FRAGMENTO PROPORCIONADO –
------------------------------------

Opinión | Rancho Izaguirre, ¿el Gulag Mexicano?

Jue, 29 Mayo 2025
¿El trabajo forzado al que el crimen organizado somete a las juventudes mexicanas pueden recordarnos a los campos de concentración del pasado? Académico de Historia IBERO lo analiza
  • Fotografía del Rancho Izaguirre que circuló en medios de comunicación.
Por: Rodolfo Gamiño Muñoz, Académico del Departamento de Historia de la Universidad Iberoamericana, Ciudad de México.
 
Las evidencias del Rancho Izaguirre, en Teuchitlán, Jalisco, evocaron a aquellas fotografías rescatadas por Francesc Boix y Antonio García del campo de concentración de Mauthausen en Alemania, así como también otros de los registros fotográficos que un cautivo tomó de manera clandestina en el campo de exterminio de Dachau. Ese rollo fotográfico durante años fue guardado celosamente en un tubo de pasta dental entre los ladrillos de una barraca y fue encontrado durante la demolición del campo después de la liberación. Ambos registros fueron denominados: “Fotografías sacadas del infierno”.

------------------------------------

OBJETIVO 1 – Reproduce sin cambios las entradas de los registros desde la línea que contiene "Open the Classes" hasta la línea que contiene "click(x=155, y=68)", ambas incluidas.

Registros

------------------------------------

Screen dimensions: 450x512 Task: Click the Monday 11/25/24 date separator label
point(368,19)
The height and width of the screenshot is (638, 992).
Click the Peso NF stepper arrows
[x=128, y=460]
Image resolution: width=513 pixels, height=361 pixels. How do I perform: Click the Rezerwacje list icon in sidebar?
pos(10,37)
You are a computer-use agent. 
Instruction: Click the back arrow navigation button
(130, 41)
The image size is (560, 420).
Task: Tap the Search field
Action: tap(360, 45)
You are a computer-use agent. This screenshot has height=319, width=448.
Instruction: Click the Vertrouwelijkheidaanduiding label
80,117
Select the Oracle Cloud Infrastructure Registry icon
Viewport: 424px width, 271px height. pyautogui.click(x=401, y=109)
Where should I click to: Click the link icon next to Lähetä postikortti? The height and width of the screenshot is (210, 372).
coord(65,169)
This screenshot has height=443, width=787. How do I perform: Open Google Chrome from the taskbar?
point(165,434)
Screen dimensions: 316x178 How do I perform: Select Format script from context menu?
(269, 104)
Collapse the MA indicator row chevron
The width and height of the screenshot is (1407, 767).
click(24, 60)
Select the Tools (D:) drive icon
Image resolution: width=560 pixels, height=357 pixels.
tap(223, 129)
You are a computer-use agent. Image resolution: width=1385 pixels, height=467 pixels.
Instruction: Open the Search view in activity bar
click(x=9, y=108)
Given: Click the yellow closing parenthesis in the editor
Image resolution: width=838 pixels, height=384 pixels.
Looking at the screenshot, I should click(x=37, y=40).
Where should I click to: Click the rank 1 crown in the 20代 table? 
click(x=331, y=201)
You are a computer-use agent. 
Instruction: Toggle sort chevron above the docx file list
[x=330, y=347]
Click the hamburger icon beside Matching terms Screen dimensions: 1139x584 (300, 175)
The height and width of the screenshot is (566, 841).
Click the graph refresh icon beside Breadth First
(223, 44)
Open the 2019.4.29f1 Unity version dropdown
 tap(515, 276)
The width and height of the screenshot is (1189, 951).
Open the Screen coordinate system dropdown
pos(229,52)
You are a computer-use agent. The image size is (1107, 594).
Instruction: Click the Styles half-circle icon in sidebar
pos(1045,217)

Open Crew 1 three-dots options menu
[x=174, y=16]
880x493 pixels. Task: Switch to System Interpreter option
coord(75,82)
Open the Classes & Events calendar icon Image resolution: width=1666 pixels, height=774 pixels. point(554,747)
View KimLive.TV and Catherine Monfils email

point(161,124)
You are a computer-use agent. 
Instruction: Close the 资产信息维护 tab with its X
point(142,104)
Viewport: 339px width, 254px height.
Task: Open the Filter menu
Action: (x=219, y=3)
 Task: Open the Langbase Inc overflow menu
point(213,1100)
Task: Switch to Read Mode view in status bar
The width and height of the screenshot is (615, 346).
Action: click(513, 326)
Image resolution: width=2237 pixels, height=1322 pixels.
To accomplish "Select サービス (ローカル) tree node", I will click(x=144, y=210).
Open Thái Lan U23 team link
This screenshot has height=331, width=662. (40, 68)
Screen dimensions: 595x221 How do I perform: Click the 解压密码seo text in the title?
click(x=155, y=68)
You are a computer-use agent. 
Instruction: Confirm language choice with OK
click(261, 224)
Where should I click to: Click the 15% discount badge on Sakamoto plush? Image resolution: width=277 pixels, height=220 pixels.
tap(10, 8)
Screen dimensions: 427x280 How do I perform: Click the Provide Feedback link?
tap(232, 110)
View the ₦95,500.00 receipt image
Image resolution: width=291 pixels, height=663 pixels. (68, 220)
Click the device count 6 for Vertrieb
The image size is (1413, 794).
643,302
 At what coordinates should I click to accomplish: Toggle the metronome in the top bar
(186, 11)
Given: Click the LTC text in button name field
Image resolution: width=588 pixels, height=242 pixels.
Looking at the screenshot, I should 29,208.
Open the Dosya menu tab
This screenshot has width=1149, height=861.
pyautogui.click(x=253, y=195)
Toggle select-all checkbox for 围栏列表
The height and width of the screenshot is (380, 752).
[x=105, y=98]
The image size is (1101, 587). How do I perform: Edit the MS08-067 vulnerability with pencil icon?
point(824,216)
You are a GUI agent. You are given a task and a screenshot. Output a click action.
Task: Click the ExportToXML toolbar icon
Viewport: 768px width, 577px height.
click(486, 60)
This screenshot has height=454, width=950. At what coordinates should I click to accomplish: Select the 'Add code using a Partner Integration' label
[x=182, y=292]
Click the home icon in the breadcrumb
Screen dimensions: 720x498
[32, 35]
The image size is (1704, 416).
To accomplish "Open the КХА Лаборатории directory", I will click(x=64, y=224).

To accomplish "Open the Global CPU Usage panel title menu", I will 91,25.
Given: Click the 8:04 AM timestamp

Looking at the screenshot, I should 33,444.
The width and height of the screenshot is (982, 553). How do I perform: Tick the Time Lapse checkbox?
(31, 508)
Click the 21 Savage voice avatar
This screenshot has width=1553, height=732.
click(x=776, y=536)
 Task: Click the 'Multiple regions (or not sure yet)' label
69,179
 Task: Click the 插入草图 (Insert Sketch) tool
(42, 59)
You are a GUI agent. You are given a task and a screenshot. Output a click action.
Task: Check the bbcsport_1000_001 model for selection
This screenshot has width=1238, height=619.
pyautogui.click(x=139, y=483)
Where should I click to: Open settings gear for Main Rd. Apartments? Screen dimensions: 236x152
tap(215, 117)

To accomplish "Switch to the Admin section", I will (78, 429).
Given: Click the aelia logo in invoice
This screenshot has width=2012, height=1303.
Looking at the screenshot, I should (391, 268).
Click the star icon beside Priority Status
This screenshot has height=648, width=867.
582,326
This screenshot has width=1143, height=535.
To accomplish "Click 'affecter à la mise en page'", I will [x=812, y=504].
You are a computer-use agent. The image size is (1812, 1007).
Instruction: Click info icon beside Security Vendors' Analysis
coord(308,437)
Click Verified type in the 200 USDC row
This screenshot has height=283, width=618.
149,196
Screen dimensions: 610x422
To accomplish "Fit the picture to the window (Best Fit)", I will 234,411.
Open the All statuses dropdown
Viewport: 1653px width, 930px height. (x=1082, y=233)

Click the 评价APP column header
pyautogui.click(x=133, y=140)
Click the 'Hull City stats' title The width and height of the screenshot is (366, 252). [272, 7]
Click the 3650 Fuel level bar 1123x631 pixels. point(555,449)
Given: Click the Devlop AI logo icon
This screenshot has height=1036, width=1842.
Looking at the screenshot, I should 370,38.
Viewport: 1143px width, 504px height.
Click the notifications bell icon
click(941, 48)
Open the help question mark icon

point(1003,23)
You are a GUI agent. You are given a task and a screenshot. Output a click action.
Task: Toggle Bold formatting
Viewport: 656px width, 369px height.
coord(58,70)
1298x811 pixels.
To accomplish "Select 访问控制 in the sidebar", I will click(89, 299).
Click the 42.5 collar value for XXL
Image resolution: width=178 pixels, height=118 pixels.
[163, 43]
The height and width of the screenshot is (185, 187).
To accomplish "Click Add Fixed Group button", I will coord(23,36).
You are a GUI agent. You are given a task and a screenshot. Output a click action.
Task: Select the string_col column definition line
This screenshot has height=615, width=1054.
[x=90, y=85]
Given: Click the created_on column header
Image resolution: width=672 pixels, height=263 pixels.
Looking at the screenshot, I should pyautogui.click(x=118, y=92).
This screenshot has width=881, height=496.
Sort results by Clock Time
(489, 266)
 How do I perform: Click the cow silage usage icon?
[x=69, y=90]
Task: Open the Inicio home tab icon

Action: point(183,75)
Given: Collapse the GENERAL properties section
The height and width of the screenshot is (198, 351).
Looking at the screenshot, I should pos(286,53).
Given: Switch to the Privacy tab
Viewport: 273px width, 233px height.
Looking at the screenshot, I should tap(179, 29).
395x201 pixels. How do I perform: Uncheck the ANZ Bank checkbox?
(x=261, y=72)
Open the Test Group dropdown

------------------------------------

OBJETIVO 2 – Copia del artículo sobre el Rancho Izaguirre el tramo que va desde "Jue, 29 Mayo" hasta "Ciudad de México.", inclusive, y sustituye "medios de comunicación" por "la prensa".

RESULTADO DEL EJERCICIO 1 –
Open the Classes & Events calendar icon Image resolution: width=1666 pixels, height=774 pixels. point(554,747)
View KimLive.TV and Catherine Monfils email

point(161,124)
You are a computer-use agent. 
Instruction: Close the 资产信息维护 tab with its X
point(142,104)
Viewport: 339px width, 254px height.
Task: Open the Filter menu
Action: (x=219, y=3)
 Task: Open the Langbase Inc overflow menu
point(213,1100)
Task: Switch to Read Mode view in status bar
The width and height of the screenshot is (615, 346).
Action: click(513, 326)
Image resolution: width=2237 pixels, height=1322 pixels.
To accomplish "Select サービス (ローカル) tree node", I will click(x=144, y=210).
Open Thái Lan U23 team link
This screenshot has height=331, width=662. (40, 68)
Screen dimensions: 595x221 How do I perform: Click the 解压密码seo text in the title?
click(x=155, y=68)

RESULTADO DEL EJERCICIO 2 –
Jue, 29 Mayo 2025
¿El trabajo forzado al que el crimen organizado somete a las juventudes mexicanas pueden recordarnos a los campos de concentración del pasado? Académico de Historia IBERO lo analiza
  • Fotografía del Rancho Izaguirre que circuló en la prensa.
Por: Rodolfo Gamiño Muñoz, Académico del Departamento de Historia de la Universidad Iberoamericana, Ciudad de México.